Can anything escape from a black hole? Aren’t black holes the ones which swallow everything and spit nothing? Well, Hawking in 1970s discovered that particles can leak out of a black hole making it to evaporate eventually.
The vacuum is not empty but is full of particle-antiparticle pairs spontaneously popping into existence. When such a particle pair pop up in the vicinity of an event horizon (the boundary of a black hole), one particle falls into the black hole while the other escapes. The one that falls into the black hole makes it hot and causes the emission of blackbody radiation known as Hawking radiation.
Hawking radiation depends on the mass of the black hole. Low mass black holes are hotter and can emit radiations hotter than massive ones. These radiations are very faint to be detected.
Sonic Black holes
William Unruh in 1981 showed that equations on event horizon can be applied to sonic horizons too. Sonic horizon is the boundary beyond which phonons, quanta of sound, cannot escape.
Even though it is fairly impossible to create an event horizon, physicist Jeff Steinhauer and his group created a sonic horizon using accelerated Bose-Einstein condensate. When a phonon pair is produced near the sonic horizon, one phonon falls into the region where fluid flow is greater than the speed of sound and the other escapes through the region where fluid flow is less than the speed of sound.

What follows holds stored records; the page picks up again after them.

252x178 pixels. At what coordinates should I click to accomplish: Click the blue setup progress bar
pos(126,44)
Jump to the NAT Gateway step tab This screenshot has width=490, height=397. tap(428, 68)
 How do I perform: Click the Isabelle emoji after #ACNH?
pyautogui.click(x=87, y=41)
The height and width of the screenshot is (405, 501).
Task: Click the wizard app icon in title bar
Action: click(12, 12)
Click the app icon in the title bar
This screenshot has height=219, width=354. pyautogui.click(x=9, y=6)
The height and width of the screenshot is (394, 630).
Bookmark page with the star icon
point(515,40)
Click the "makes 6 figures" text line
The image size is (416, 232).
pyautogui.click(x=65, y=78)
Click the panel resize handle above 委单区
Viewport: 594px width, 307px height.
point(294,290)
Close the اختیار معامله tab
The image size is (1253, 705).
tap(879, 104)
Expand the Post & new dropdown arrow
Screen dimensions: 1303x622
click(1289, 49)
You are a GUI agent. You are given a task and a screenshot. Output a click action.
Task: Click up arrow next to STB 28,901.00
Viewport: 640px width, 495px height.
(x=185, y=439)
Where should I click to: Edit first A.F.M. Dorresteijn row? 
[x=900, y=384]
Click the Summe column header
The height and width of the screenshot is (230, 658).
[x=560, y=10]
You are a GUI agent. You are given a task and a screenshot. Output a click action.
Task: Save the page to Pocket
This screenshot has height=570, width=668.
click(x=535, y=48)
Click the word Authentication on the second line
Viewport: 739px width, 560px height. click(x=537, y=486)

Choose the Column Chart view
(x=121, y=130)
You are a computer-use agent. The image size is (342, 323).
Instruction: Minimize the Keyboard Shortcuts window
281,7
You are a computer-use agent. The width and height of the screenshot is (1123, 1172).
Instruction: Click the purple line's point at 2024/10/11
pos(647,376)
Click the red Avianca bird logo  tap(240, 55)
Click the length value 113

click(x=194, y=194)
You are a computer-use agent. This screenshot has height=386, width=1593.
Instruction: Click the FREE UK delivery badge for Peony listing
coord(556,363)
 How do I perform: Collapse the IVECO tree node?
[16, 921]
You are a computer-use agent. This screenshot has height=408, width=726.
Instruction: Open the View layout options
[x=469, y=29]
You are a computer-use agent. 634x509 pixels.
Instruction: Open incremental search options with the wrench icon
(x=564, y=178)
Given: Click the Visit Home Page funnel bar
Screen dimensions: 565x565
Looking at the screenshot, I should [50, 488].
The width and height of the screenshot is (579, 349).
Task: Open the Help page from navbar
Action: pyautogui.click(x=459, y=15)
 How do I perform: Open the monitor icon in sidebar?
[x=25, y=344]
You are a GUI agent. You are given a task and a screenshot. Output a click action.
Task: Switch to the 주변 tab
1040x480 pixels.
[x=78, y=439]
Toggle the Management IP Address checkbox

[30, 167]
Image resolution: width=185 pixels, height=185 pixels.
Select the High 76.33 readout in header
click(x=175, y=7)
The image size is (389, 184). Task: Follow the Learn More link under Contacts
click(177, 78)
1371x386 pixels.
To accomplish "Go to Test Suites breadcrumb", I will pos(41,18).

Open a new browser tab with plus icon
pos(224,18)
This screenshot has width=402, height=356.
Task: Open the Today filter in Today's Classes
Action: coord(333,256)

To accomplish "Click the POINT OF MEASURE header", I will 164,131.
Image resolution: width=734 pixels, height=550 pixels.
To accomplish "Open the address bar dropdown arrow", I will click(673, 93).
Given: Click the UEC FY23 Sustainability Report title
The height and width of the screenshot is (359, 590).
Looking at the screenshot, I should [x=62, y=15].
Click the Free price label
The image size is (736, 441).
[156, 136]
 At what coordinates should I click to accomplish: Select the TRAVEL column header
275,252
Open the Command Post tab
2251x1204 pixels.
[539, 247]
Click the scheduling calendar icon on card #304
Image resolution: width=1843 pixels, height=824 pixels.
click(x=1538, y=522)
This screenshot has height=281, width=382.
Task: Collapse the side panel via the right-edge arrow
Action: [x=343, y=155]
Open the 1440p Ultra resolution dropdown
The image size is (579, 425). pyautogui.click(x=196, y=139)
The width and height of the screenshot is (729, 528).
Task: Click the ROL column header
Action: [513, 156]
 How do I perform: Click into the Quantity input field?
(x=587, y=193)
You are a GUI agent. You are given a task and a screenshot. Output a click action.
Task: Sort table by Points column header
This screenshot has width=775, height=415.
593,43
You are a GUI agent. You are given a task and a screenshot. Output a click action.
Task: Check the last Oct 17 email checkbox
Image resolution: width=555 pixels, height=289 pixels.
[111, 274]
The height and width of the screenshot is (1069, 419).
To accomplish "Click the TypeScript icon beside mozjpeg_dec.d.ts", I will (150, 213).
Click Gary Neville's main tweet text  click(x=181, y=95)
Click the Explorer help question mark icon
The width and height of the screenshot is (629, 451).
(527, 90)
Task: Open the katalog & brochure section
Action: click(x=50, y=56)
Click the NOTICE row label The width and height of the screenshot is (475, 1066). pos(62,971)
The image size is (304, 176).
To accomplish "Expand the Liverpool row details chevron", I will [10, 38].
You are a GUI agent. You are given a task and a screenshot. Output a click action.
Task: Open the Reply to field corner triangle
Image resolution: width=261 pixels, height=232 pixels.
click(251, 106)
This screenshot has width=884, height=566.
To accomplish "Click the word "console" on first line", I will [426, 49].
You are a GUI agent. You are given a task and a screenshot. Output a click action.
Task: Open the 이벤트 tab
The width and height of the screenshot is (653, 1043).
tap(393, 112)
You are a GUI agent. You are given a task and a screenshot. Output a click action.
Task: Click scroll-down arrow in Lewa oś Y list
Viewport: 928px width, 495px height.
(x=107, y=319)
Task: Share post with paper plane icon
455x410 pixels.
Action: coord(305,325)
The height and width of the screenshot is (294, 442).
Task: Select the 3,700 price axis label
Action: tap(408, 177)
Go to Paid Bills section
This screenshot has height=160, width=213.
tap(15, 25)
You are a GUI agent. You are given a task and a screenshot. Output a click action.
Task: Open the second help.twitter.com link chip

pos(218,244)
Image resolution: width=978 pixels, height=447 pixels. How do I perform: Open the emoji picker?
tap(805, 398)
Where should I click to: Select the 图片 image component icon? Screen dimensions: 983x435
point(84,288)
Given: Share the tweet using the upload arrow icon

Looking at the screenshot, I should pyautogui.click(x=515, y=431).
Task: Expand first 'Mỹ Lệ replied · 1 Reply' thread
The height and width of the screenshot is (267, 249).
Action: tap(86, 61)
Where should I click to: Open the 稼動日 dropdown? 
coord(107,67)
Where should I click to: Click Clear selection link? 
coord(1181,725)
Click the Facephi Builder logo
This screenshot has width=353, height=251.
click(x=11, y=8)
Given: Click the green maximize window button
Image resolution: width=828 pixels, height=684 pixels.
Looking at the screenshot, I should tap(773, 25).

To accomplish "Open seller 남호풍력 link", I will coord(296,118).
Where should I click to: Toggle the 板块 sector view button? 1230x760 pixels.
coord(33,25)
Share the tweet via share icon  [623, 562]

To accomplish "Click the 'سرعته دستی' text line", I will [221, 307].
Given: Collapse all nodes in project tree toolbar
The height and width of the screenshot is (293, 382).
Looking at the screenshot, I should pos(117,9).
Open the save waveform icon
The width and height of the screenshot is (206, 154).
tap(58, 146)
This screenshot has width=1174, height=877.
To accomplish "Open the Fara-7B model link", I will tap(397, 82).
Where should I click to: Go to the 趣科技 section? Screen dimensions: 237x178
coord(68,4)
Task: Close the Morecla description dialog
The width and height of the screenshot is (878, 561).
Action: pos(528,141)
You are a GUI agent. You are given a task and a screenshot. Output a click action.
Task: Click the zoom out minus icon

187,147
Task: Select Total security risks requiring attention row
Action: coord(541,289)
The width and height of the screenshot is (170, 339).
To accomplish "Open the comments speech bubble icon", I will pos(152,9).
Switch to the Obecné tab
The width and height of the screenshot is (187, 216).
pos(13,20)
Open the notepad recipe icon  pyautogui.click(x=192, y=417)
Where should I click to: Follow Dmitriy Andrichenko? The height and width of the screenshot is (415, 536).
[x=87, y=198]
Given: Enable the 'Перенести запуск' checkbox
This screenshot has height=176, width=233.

“It’s like if you were trying to swim against a current that
was going faster than you could swim, you’d feel like you were
going forward, but you were really going back. And that’s
analogous to a photon in a black hole trying to get out of the
black hole but being pulled by gravity the wrong way”, said Steinhauer.
The phonon that falls into a sonic black hole heats it up. The results of this experiment show that Hawking radiation emitted from the sonic black hole is blackbody radiation and can be described by a single temperature as Hawking argued.